Mastering SEPA's Trend Template and VCP solves the timing problem. Knowing the Pocket Pivot and Gap Up rules lets you position flexibly across different market environments. And the four filters tie it all together into a repeatable weekly workflow.

The greatest value of a system is not raising your win rate on any single trade — it is ensuring your losses are small when you're wrong and your gains are large when you're right. That is the asymmetric payoff every elite trader talks about.

🗺️ Where This Article Sits in the Trading System
📍 System Role
The master overview map of the full SEPA × CANSLIM methodology. This is the navigational starting point for the three-layer framework — Selection → Execution → Management — where every sub-article finds its place.
✅ Actionable Rules
  • Build your own "trading system checklist" and map it to all three layers
  • Before each trade, confirm: Selection signal → Execution pattern → Management rules — all three layers must be present
  • During periodic reviews, diagnose failures layer by layer rather than evaluating the system as a whole
⚠️ Common Misuses
  • Treating SEPA × CANSLIM as a collection of tactics and picking fragments at random
  • Learning only the Execution layer (entry patterns) while skipping Selection and Management
  • Confusing a short-term trading framework with a long-term holding philosophy
🔴 When Effectiveness Is Limited
  • When the overall market is in a bear phase or Distribution phase (the M layer must be confirmed first)

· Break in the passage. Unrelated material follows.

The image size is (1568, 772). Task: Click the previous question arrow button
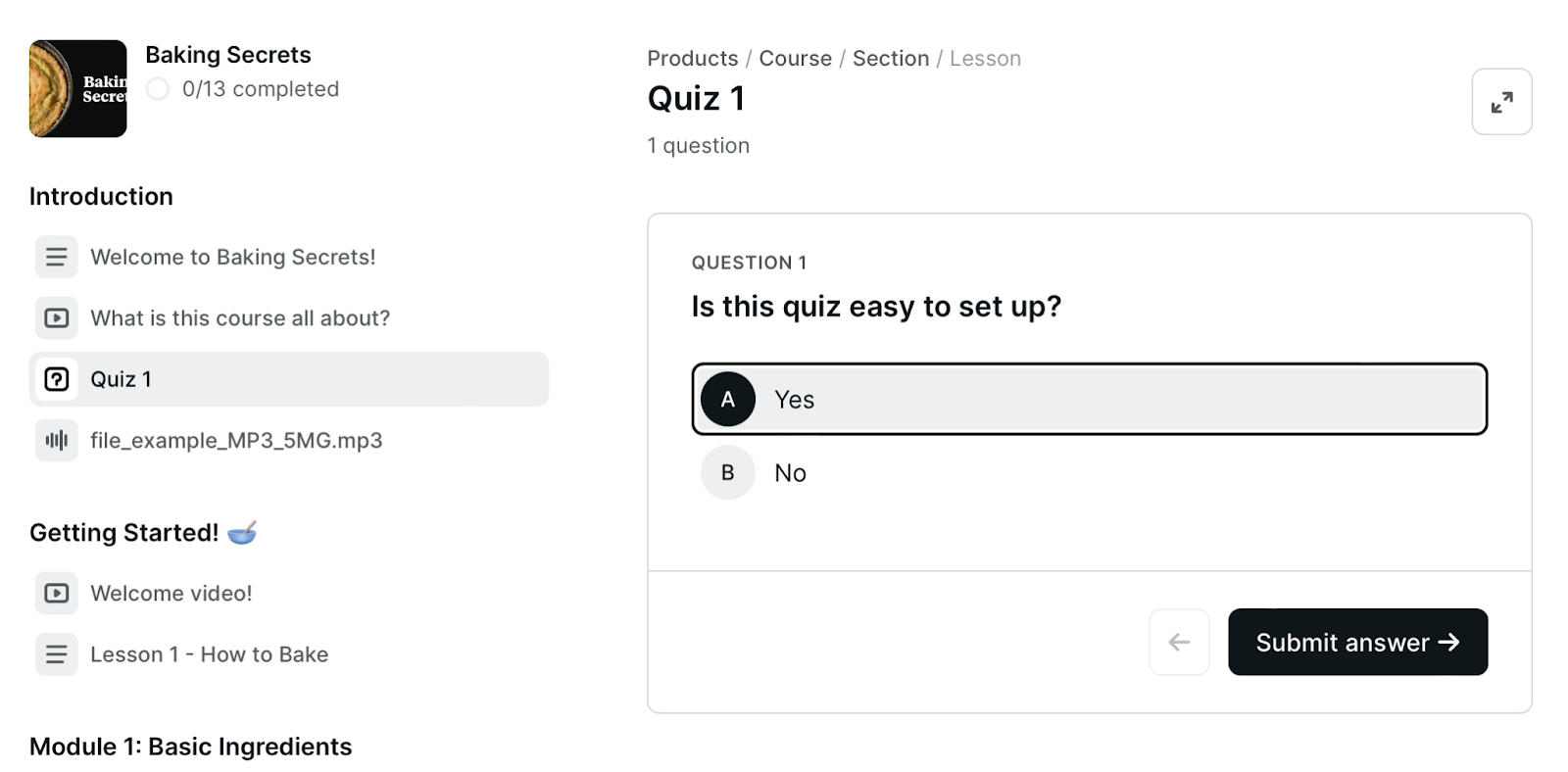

  • When an entire sector is in broad retreat and the Selection layer has no viable candidates
  • When there are no clear position-sizing and stop-loss rules in place — precise Execution signals become meaningless
Risk Disclaimer: All content in this article is for research and educational purposes only and does not constitute investment advice or a recommendation to buy or sell any security. Investing in stocks involves risk; past performance does not guarantee future results. Please make your own investment decisions after fully understanding the relevant risks.